Fine Print - May 2011
If anyone decides to compile a list of the most unsettling sentences ever found in a news report, I’ll nominate this candidate, culled from my local daily newspaper a few weeks ago: “A battle is shaping up over 101 new hospital beds that state regulators say are needed to meet the surging demand for health care in Wake County.” Who knew that through those 27 simple words the unhappy state of our modern regulatory apparatus could be unwittingly revealed?
There are people, of course, who believe there is not enough regulation in life, that all economic ills could be cured by imposing more rules and exercising more oversight upon the business world. The problem with that belief is that it runs contrary to everything we know about human behavior. After all, we’ve been refining, updating and expanding history’s most famous set of formal regulations — the Ten Commandments — for thousands of years. In hindsight, it’s all been for naught. Can anyone make the case that we’ve eliminated, or even significantly reduced, adultery, theft, murder, idol worship and taking that name in vain during the millennia since Moses brought the tablets down the mountain?
But belief in the power of regulation is hard to shake. That’s how we find ourselves at a moment in time when anonymous state bureaucrats can claim to know the exact number of hospital beds fast-growing greater Raleigh will need in the future. Ninety-eight will be too few; 103 will be too many. We’ll need exactly, specifically, precisely 101 of them.
Lest you lump me in with the crowd of hard-core regulation haters, please understand that I think some (and maybe even most) regulatory agencies have a place in the world. I’ll go even further and say that most regulators, if given the flexibility to exercise judgment, probably would turn out to have good sense. Problem is, what once was a clear line separating the regulated from the regulators is now blurred. The federal government is both a securities regulator (through the Securities and Exchange Commission) and an investor in a global public company (General Motors Corp.) — which issues securities. Similarly, the government was an investor in hundreds of banking companies, through the Troubled Asset Relief Program, and a regulator of the banking industry by way of the SEC, Federal Deposit Insurance Corp., Office of Thrift Supervision and the Federal Reserve. Needless to say, you shouldn’t be an investor and a regulator. When it comes to the medical industry, the state of North Carolina is on that same kind of spongy ground.
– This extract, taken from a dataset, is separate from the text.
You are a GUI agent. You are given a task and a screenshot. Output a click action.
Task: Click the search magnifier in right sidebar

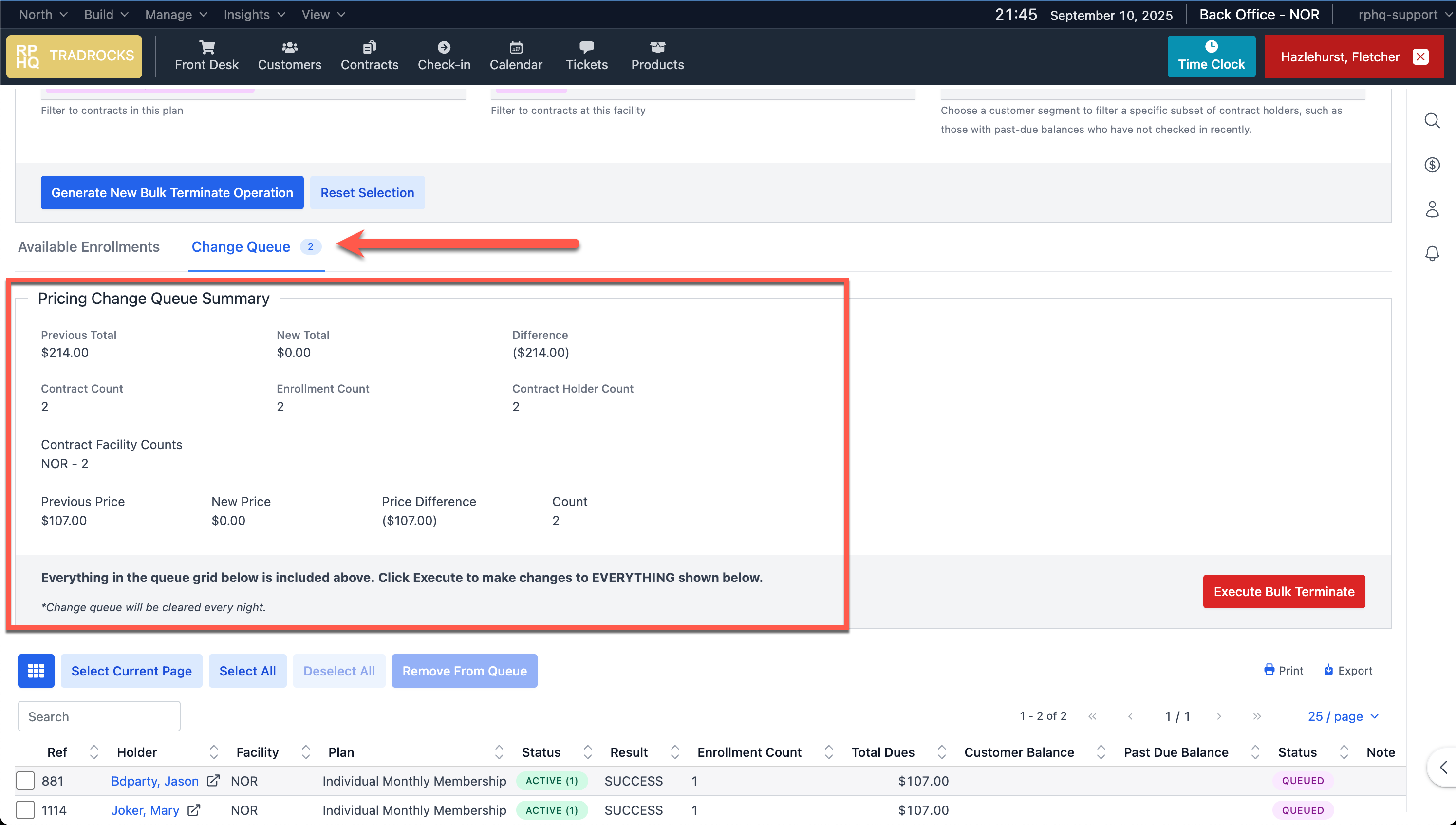(x=1432, y=120)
All regulation starts with a noble premise, and in the state’s case it’s this: The health of North Carolina citizens is too important to be left entirely to the whims of the marketplace. (That’s literally the first declaration in the law establishing the state’s authority to regulate the industry.) But from that point forward, the integrity of the regulatory process is challenged in two separate ways — both of which are illustrated in the debate over who gets the 101 beds in Wake County.
First, regulators are in the position of picking a winner from a group of applicants that includes ... well, the state of North Carolina. The three hospital groups vying for the beds are WakeMed, the Raleigh-based hospital once owned by Wake County but now independently operated; Novant, the Winston-Salem-based owner of hospitals in the Carolinas and Virginia; and Rex Healthcare, which is owned by UNC Health Care System. And UNC Health Care, of course, is owned by the state. All parties can pledge that such a circumstance will make no difference when the decision is made, but the stark reality is that the state sits on both sides of the table as the fate of the 101 beds is discussed. Little wonder that WakeMed has made a legal case over UNC Health Care’s built-in advantage in an unrelated decision refereed by the state.
The second challenge is the fact that one of the state’s primary considerations as it goes about the business of supervising the health-care marketplace is the state’s own bond rating. A majority of the hospitals in North Carolina have financed their construction or expansion through tax-exempt state bonds, according to a top executive in the Department of Health and Human Services. Since 1974, he says, some $17 billion of bond financing has been used to build hospitals, “and we’ve never had a default in the history of the program.” That’s one reason why the state’s bond issues have long enjoyed good ratings — and thus command lower rates in the financial markets, which keep borrowing costs down.
But that’s also why regulators find themselves putting a cap on the supply of hospital beds in Wake County (as well as the rest of the state) — in essence, limiting the supply. You see, hospital beds are to regulators what oil is to OPEC: a commodity whose availability is carefully controlled to ensure a good revenue stream. Seen in that light, the determination that Wake County will need 101 additional beds — no more and no less — has a subtle precision. It balances the health needs of citizens against the need for hospitals to make enough money to guarantee the health of the state’s bond rating. Funny, but I didn’t find the second of those considerations emphasized quite as lyrically in the statute books as the first.